LISTED ENTRIES =>
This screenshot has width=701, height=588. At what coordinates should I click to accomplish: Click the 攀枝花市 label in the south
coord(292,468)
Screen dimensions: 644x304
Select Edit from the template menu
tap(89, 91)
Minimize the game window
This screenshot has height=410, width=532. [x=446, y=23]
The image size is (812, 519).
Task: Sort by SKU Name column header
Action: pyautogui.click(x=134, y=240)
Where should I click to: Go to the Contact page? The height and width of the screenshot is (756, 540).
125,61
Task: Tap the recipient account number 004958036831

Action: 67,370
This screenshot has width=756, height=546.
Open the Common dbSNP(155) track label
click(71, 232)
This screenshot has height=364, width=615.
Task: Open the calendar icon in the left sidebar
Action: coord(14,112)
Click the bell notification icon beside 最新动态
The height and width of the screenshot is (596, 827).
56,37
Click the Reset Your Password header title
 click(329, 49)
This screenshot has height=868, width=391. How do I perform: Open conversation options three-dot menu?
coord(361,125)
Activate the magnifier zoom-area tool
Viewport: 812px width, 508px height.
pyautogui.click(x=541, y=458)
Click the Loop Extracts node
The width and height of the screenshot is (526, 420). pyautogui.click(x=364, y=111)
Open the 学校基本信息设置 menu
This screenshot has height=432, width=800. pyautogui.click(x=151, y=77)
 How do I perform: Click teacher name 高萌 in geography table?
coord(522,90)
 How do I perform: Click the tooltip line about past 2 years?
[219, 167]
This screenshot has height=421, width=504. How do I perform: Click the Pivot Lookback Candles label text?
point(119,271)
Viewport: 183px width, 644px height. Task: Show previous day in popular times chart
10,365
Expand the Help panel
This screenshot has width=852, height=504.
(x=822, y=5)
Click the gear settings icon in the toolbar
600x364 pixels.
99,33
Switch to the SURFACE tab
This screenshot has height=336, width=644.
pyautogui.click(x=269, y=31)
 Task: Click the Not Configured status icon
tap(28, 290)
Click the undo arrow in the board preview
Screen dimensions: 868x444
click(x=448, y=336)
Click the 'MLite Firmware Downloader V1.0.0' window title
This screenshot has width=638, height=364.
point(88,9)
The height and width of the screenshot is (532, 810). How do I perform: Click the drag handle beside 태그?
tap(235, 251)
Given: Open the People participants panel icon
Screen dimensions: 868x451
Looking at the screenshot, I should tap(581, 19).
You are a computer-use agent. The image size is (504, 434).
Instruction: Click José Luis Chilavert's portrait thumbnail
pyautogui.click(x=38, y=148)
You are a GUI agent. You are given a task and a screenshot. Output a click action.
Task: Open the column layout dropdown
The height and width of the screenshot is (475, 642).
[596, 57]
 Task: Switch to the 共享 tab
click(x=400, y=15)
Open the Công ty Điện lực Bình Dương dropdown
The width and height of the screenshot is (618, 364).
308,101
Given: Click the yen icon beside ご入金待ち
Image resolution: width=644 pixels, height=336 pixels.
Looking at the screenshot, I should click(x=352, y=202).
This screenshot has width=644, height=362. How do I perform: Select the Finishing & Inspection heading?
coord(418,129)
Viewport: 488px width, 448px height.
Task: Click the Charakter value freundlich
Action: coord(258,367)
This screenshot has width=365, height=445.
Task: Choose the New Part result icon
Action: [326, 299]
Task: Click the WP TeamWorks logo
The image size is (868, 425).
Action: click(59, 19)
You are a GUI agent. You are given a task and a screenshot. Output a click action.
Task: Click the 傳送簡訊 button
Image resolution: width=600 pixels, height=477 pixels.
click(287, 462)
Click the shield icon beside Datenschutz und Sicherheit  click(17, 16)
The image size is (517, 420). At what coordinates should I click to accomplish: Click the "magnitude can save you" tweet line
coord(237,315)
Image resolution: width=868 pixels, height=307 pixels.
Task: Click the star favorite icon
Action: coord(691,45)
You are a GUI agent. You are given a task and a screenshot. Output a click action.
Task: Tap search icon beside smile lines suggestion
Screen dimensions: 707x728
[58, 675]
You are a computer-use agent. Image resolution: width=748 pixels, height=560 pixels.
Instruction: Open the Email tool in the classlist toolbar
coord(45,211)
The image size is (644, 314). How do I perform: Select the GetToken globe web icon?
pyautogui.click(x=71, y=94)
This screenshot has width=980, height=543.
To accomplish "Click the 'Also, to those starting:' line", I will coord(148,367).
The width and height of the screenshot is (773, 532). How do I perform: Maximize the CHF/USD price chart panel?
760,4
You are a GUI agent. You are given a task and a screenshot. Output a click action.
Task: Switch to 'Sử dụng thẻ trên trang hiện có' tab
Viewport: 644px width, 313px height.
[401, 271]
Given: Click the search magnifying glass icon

WORK REQUEST => Reproduce all of the material above word for word.

REPLY TO THE TASK =>
This screenshot has width=701, height=588. At what coordinates should I click to accomplish: Click the 攀枝花市 label in the south
coord(292,468)
Screen dimensions: 644x304
Select Edit from the template menu
tap(89, 91)
Minimize the game window
This screenshot has height=410, width=532. [x=446, y=23]
The image size is (812, 519).
Task: Sort by SKU Name column header
Action: pyautogui.click(x=134, y=240)
Where should I click to: Go to the Contact page? The height and width of the screenshot is (756, 540).
125,61
Task: Tap the recipient account number 004958036831

Action: 67,370
This screenshot has width=756, height=546.
Open the Common dbSNP(155) track label
click(71, 232)
This screenshot has height=364, width=615.
Task: Open the calendar icon in the left sidebar
Action: coord(14,112)
Click the bell notification icon beside 最新动态
The height and width of the screenshot is (596, 827).
56,37
Click the Reset Your Password header title
 click(329, 49)
This screenshot has height=868, width=391. How do I perform: Open conversation options three-dot menu?
coord(361,125)
Activate the magnifier zoom-area tool
Viewport: 812px width, 508px height.
pyautogui.click(x=541, y=458)
Click the Loop Extracts node
The width and height of the screenshot is (526, 420). pyautogui.click(x=364, y=111)
Open the 学校基本信息设置 menu
This screenshot has height=432, width=800. pyautogui.click(x=151, y=77)
 How do I perform: Click teacher name 高萌 in geography table?
coord(522,90)
 How do I perform: Click the tooltip line about past 2 years?
[219, 167]
This screenshot has height=421, width=504. How do I perform: Click the Pivot Lookback Candles label text?
point(119,271)
Viewport: 183px width, 644px height. Task: Show previous day in popular times chart
10,365
Expand the Help panel
This screenshot has width=852, height=504.
(x=822, y=5)
Click the gear settings icon in the toolbar
600x364 pixels.
99,33
Switch to the SURFACE tab
This screenshot has height=336, width=644.
pyautogui.click(x=269, y=31)
 Task: Click the Not Configured status icon
tap(28, 290)
Click the undo arrow in the board preview
Screen dimensions: 868x444
click(x=448, y=336)
Click the 'MLite Firmware Downloader V1.0.0' window title
This screenshot has width=638, height=364.
point(88,9)
The height and width of the screenshot is (532, 810). How do I perform: Click the drag handle beside 태그?
tap(235, 251)
Given: Open the People participants panel icon
Screen dimensions: 868x451
Looking at the screenshot, I should tap(581, 19).
You are a computer-use agent. The image size is (504, 434).
Instruction: Click José Luis Chilavert's portrait thumbnail
pyautogui.click(x=38, y=148)
You are a GUI agent. You are given a task and a screenshot. Output a click action.
Task: Open the column layout dropdown
The height and width of the screenshot is (475, 642).
[596, 57]
 Task: Switch to the 共享 tab
click(x=400, y=15)
Open the Công ty Điện lực Bình Dương dropdown
The width and height of the screenshot is (618, 364).
308,101
Given: Click the yen icon beside ご入金待ち
Image resolution: width=644 pixels, height=336 pixels.
Looking at the screenshot, I should click(x=352, y=202).
This screenshot has width=644, height=362. How do I perform: Select the Finishing & Inspection heading?
coord(418,129)
Viewport: 488px width, 448px height.
Task: Click the Charakter value freundlich
Action: coord(258,367)
This screenshot has width=365, height=445.
Task: Choose the New Part result icon
Action: [326, 299]
Task: Click the WP TeamWorks logo
The image size is (868, 425).
Action: click(59, 19)
You are a GUI agent. You are given a task and a screenshot. Output a click action.
Task: Click the 傳送簡訊 button
Image resolution: width=600 pixels, height=477 pixels.
click(287, 462)
Click the shield icon beside Datenschutz und Sicherheit  click(17, 16)
The image size is (517, 420). At what coordinates should I click to accomplish: Click the "magnitude can save you" tweet line
coord(237,315)
Image resolution: width=868 pixels, height=307 pixels.
Task: Click the star favorite icon
Action: coord(691,45)
You are a GUI agent. You are given a task and a screenshot. Output a click action.
Task: Tap search icon beside smile lines suggestion
Screen dimensions: 707x728
[58, 675]
You are a computer-use agent. Image resolution: width=748 pixels, height=560 pixels.
Instruction: Open the Email tool in the classlist toolbar
coord(45,211)
The image size is (644, 314). How do I perform: Select the GetToken globe web icon?
pyautogui.click(x=71, y=94)
This screenshot has width=980, height=543.
To accomplish "Click the 'Also, to those starting:' line", I will coord(148,367).
The width and height of the screenshot is (773, 532). How do I perform: Maximize the CHF/USD price chart panel?
760,4
You are a GUI agent. You are given a task and a screenshot. Output a click action.
Task: Switch to 'Sử dụng thẻ trên trang hiện có' tab
Viewport: 644px width, 313px height.
[401, 271]
Given: Click the search magnifying glass icon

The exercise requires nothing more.